The past seven years have seen another of those romances of modern industry that are so common in America—the birth of a new material that surpasses the products of nature in beauty, utility and accessability. From the cauldrons of the chemists has come a new gem, a gem so inexpensive that the meanest of the Sultan's rubies would buy a ton of it, yet surpassing in color, in brilliance, intricacy and delicacy of pattern the finest gems Mother Earth has ever produced and man has ever cut and polished. The ruby is the least of the chemist's accomplishments—jades and carnelians, ivories and ambers, quartzes and lapis lazuli, have all given up their secrets, and are now being poured by the ton daily in a dozen steaming noisy factories into leaden molds, thence to spend five days in the temple of fire, there to undergo as great a change as the real gem undergoes during millions of years of heat and pressure in the bowels of the earth. They emerge at last, to bring fire, beauty and color, not merely to the Sultans and Kings, but to all mankind. Such is the genesis of cast resins—the "gem of modern industry".

Until recently, cast phenolic resins were only available to the manufacturer and volume purchaser, but within the past two or three years various agencies throughout the country have offered them to the school and homecraft trade, and they have taken the craft world by storm. No material ever before offered has presented the beauty and artistic possibilities, combined with the may workability with common equipment, that is found in cast resins, and in no other material can a perfectly-finished, "professional-looking" project be turned out with such limited equipment, minimum labor and comparative inexperience. These factors have made cast resins an instant favorite in arts and crafts circles, as well as among homecrafters and spare-time home manufacturers. No longer must laborious hours be spent in planing, sanding and rubbing-down countless coats of finish, for with these new colored plastics, a few touches with a power sanding-disc and a buffing wheel with the proper compounds yields a surface of unsurpassed beauty and glass-like smoothness, a permanent and indestructible finish, without a coat of any kind of varnish or stain, without waiting for anything to dry, and most important of all, with the same pattern and color all through the material. In other words, mistakes and scratch** can be "buffed off", without doing the job over again.

This material has captured the attention of the dilletante and serious worker alike, for it provides quick and perfect results with little work, while on the other hand, the serious worker can devote as much time as he desires to his project, confident that full value for his time will be reflected.

A bracelet can be made in ten minutes, which will be the equal of any that can be bought in the stores, or ten evenings of work can be spent on it and it will still reflect proportionate value. But whether ten minutes or ten evenings have been spent on a project, it has that "professional", detail-perfect look and finish that is so difficult, or almost impossible for the amateur to obtain, when working with other materials.

## Listed entries

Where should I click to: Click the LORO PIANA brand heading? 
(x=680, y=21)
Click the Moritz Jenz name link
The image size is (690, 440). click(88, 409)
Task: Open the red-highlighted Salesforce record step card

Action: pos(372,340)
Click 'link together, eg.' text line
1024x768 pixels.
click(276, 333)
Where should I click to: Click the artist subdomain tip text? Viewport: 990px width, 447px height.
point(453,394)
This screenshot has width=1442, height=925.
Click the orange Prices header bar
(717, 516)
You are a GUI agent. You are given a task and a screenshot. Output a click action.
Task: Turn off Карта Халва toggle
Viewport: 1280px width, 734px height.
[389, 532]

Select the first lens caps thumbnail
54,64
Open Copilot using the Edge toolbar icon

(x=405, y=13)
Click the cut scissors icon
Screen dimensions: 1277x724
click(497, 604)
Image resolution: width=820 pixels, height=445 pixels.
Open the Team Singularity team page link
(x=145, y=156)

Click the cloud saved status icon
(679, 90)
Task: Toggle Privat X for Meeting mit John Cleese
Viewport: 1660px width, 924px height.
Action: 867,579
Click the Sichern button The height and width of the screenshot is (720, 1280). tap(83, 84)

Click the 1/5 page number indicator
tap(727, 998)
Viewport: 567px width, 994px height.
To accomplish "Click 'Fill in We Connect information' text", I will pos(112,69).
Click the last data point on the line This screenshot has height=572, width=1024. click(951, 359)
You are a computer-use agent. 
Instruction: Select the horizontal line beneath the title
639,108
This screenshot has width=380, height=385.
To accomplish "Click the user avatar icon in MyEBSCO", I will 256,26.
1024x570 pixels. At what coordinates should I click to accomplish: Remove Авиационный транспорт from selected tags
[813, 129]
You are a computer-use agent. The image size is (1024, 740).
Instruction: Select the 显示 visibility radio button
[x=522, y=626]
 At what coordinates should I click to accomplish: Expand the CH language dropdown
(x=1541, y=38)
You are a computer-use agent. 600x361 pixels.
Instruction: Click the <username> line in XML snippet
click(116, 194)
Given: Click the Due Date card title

## What you will do
1) According to the passage on cast resins, how many days do the poured resins spend in the "temple of fire"?
2) Continue the passage on cast resins, starting after its final sentence.
The entries have no connection to the passage on cast resins.

## Task answers
1) Five days.

2)
The joy of creating new, beautiful and novel designs which depend almost entirely for their attractiveness on qualities inherent in the material itself and not upon your own labor, of seeing these designs quickly take shape in your hands, the admiration and respect the finished work commands, are realized in full measure in this material.

In classwork, a child with a piece of sandpaper and a file, or a senior with a screw-cutting lathe, can both take home an article they have made which compares favorably with anything their mothers and fathers can buy, and say that "they made it"-the proudest moment in a child's life, and the parent does not have to blush when praising it. The project can be so designed as to cost a few pennies, or a few dollars, and to fit the abilities of any age student.

A block of wood is just a block of wood, and even a piece of steel or polished brass or sheet of pewter, much ai we may admire its smooth texture is still only metal, but plastics—until you have actually worked with it, seen its amazingly beautiful and gem-like brilliance of color and pattern flash into being at a touch on the buffing-wheel, you have no conception of the beauty that can be so created on the simplest of homeworkshop equipment with this remarkable new material. Its warm, smooth skin-you-love-to-touch texture, the fact that its color and texture goes all through the material and can be uncovered at any point by buffing, and the ease with which it can be worked on any type of equipment, or even by hand, are factors which have combined to make it one of the most popular of modern crafts materials.

For the hobbyist, working cast resins provides a really "worthwhile" hobby, one which avoids the embarrassment always occasioned when the audience to which the proud craftsman shows his latest handiwork fails to appreciate its fine points. With cast resin projects, the beauty and utility of the article turned out is so obvious that the most unsympathetic sees it at once, and no apologies or explanations are necessary.